Cutoff for generalised Bernoulli-Laplace urn models
Ritesh Goenka, Jonathan Hermon, Dominik Schmid
TL;DR
The paper introduces a generalised Bernoulli–Laplace urn model with $d$ urns and $m$ colours, where at each step one ball from every urn is moved according to a random permutation from $\mu$ on $S_d$. It proves a sharp cutoff for the mixing time as $n\to\infty$ when the single-ball chain on $[d]$ is irreducible, with a precise scaling $t_{\text{mix}}^{(n)}(\varepsilon) \sim mn\, t_{\text{mix, single}}^{(n)}(1/\sqrt{n})$; the result extends to the labeled model and yields partial cutoff for a card-shuffling variant.

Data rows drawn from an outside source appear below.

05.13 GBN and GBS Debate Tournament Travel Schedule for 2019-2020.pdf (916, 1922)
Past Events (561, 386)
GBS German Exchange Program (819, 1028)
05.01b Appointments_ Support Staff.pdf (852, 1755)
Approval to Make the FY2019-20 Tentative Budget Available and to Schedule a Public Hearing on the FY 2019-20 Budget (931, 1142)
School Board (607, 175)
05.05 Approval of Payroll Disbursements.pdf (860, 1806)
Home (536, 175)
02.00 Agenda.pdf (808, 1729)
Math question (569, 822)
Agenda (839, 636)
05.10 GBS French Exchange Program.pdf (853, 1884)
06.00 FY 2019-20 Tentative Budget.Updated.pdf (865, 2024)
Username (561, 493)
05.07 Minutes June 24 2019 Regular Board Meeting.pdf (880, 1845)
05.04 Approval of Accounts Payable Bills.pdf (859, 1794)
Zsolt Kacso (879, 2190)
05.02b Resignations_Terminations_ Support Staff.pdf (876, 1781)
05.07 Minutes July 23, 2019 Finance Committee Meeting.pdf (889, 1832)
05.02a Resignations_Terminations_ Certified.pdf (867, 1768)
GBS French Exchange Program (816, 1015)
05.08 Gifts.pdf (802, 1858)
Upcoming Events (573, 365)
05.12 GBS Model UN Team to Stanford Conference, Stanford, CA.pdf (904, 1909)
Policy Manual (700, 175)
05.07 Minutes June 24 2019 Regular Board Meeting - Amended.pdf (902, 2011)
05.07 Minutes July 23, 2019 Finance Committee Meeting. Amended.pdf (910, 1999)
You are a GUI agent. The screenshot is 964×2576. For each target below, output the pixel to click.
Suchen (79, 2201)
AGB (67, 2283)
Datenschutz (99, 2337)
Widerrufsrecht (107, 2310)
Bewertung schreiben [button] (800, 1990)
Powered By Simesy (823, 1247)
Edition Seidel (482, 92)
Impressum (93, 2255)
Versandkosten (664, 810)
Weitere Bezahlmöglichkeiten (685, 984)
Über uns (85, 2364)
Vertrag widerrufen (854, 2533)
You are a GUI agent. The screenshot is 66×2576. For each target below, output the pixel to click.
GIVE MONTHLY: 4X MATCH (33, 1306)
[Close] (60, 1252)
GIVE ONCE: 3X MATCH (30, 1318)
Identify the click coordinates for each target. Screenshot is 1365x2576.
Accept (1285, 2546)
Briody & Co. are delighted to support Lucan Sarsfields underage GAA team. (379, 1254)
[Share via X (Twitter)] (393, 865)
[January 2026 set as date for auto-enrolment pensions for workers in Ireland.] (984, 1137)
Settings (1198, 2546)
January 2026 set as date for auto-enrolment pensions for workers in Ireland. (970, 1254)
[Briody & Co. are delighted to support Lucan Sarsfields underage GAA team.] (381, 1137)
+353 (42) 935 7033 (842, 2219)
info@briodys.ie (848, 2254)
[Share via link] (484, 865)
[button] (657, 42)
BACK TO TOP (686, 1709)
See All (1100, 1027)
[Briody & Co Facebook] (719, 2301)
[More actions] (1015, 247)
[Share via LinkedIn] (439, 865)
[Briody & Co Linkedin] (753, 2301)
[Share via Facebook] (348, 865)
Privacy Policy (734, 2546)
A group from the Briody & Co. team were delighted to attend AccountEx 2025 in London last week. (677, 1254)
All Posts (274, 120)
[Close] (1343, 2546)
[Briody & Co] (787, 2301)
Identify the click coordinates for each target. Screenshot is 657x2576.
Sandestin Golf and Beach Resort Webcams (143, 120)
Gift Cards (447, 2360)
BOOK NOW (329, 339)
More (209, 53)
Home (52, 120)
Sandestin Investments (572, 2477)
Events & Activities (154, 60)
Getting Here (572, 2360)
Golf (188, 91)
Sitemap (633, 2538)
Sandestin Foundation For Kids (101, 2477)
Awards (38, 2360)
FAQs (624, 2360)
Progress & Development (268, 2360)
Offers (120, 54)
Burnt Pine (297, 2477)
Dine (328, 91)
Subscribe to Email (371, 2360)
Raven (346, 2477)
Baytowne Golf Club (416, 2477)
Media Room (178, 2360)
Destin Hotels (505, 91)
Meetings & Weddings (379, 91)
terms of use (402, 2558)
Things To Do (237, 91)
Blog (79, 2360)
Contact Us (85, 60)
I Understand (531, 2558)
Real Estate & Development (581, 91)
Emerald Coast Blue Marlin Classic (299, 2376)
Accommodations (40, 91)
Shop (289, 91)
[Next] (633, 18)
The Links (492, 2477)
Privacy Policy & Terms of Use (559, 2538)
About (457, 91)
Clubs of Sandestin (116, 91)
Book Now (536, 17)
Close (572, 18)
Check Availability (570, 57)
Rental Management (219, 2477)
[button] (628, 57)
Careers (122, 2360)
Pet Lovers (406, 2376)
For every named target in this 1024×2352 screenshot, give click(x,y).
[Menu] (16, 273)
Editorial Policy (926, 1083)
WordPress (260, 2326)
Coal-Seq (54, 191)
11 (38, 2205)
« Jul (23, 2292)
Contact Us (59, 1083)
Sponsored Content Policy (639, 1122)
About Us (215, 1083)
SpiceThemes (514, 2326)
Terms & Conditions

The methodology blends hitting-time concentration to a centre of high stationary mass with spectral-profile and Dirichlet-form techniques, plus comparison arguments that transfer centre-scale estimates to the full chain. Additional contributions include a balanced variant, a rigorous equivalence with the labeled model, explicit examples (cyclic shift and mean-field), and an application to multi-stack random-to-random card shuffles, furnishing concrete mixing-time bounds in terms of $\gamma$ and $q$. Overall, the work provides a robust framework for establishing cutoff in interacting particle systems with centre concentration and product-chain-like mixing behavior, applicable to a broad class of multi-urn, multi-colour dynamics.
Abstract
We introduce a multi-colour multi-urn generalisation of the Bernoulli-Laplace urn model, consisting of $d$ urns, $m$ colours, and $dmn$ balls, with $dn$ balls of each colour and $mn$ balls in each urn. At each step, one ball is drawn uniformly at random from each urn, and the chosen balls are redistributed among the urns based on a permutation drawn from a distribution $μ$ on the symmetric group $S_d$. We study the mixing time of this Markov chain for fixed $m$, $d$, and $μ$, as $n \rightarrow \infty$. We show that there is cutoff whenever the chain on $[d]$ corresponding to the evolution of a single ball is irreducible, and that the same holds for a labeled version of the model. As an application, we also obtain partial results on cutoff for a card shuffling version of the model in which the cards are labeled and their ordering within each stack matters.